Nos hommes politiques seraient donc presque tous des sanguins ?
Les sanguins progressistes, confrontés à des changements politiques apparaissant comme éminents « seraient plutôt inspirés par la crainte des troubles par lesquels il faudra passer, que par l’impatience des biens qui peuvent éventuellement en résulter ».
La voilà donc cette explication de l’avancée à reculons de la social démocratie dans le progrès et le changement : la peur ! mais une peur raisonnée, faite autant d’une crainte de perdre un statut social, que de déclencher une guerre civile.
Abordant le thème suivant « L’ennui » Le Senne se fige en caricature d’un XXme s à ses débuts., lorsqu’il s’abandonne à sa propre réflexion « retrouvant dans la conscience de lui-même, la source de l’existence des autres confondues à la sienne propre », ce que le philosophe appelle « L’homme fait moi » dont il accable Kierkegaard, Sénancour et Rousseau, mais qu’il ferait bien aussi d’appliquer à lui-même.
Le voilà bien le savant démasqué par son propre raisonnement !
Le reste de ce chapitre consacré à l’ennui marque les débuts confirmés du triomphalisme libéral. Pour Le Senne et cela pourrait tout aussi bien convenir à notre foufou national, Louis Michel tel qu’en lui même… « …l’inactivité doit être la condition principale de l’ennui. Pour l’expliquer, ce qui n’est pas si simple, nous admettrons que l’ennui est l’incapacité d’accoucher le désir c’est-à-dire de le faire passer de la velléité à l’activité, de le faire, de virtuel, actuel. »
N’importe quel philosophe de bon sens aujourd’hui, dirait que ce que Le Senne décrit là est justement l’inverse.

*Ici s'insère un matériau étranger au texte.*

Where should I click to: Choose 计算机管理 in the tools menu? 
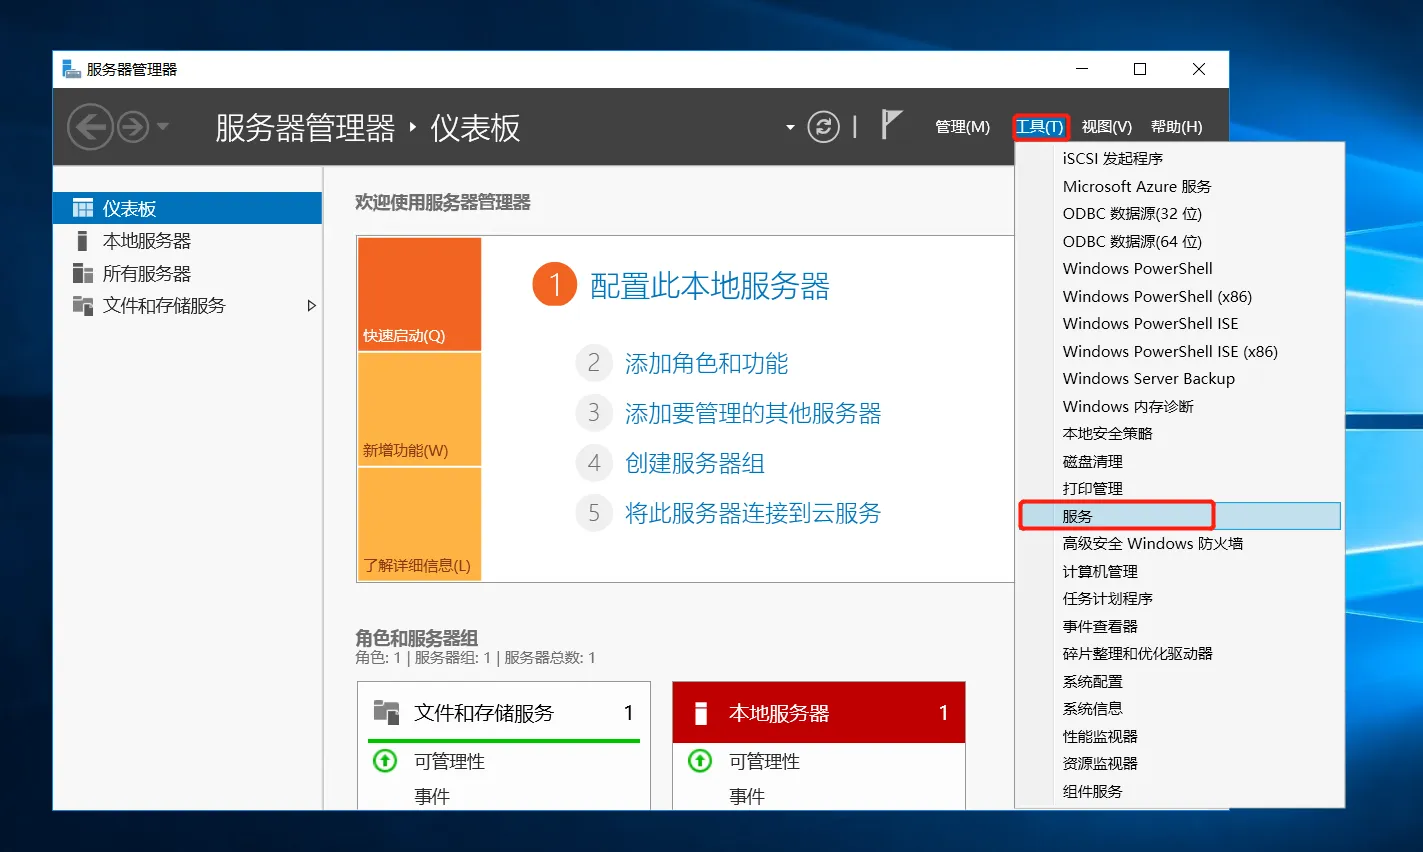(1100, 571)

La principale source de l’ennui pour la plupart d’entre nous est l’obligation de prester un travail sans intérêt, sans avenir, sans reconnaissance et d’où l’initiative du travailleur est exclue.

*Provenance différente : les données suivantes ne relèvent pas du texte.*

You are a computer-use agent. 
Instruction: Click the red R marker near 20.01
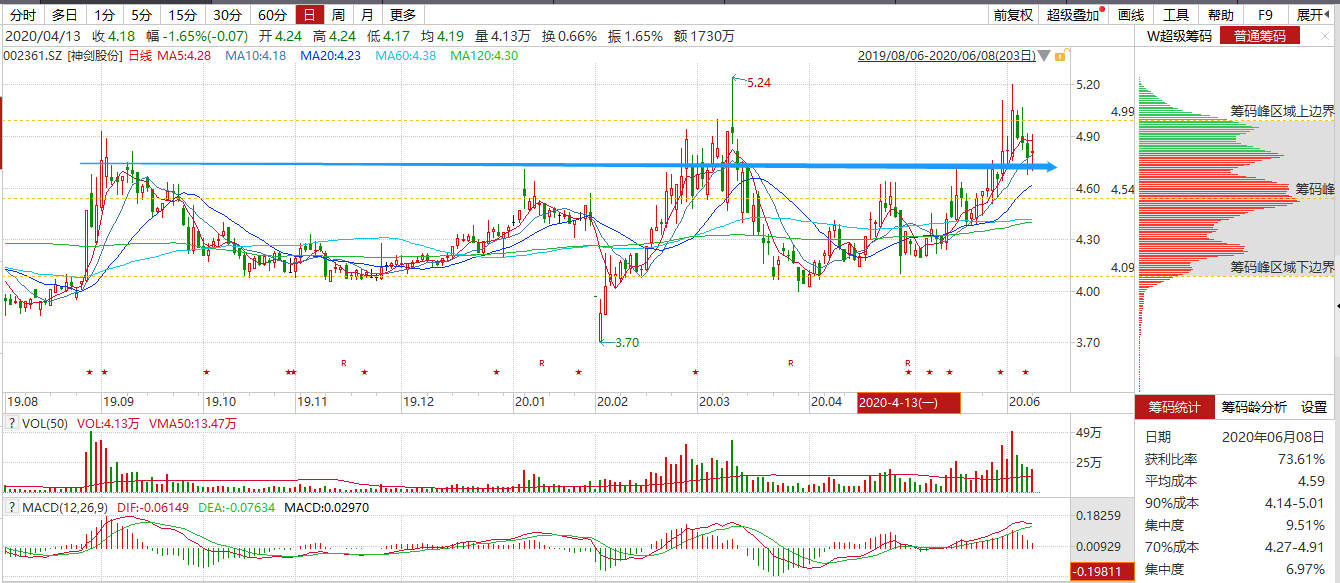tap(541, 362)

On a là, tous les ingrédients de l’ennui dans l’exercice d’une activité. L’ennui de l’esclave, du numéro, de la quantité négligeable et pourtant, l’homme rêve, a des idées, une forme d’activité manuelle ou intellectuelle qu’il voudrait exercer et qu’il ne peut pas.
Le dégoût de Vigny le désoeuvré, le travailleur qui s’ennuie le connaît « le dégoût de la vie urbaine et l’espoir dans ses géorgiques perpétuelles. Les années ont passé : il n’a plus un désir assez fort de rien. Il doit bien désirer, car on ne s’écarte pas entièrement le désir d’aucune vie. »
On pourrait terminer ici, mais si l’on remplace «l’ inactivité » mot qui va suivre par son contraire « l’activité », on aura remis le texte de Le Senne en 2009. « Mais l’[in]activité domine et il ne peut rien faire pour nourrir ce désir en commençant à le satisfaire ».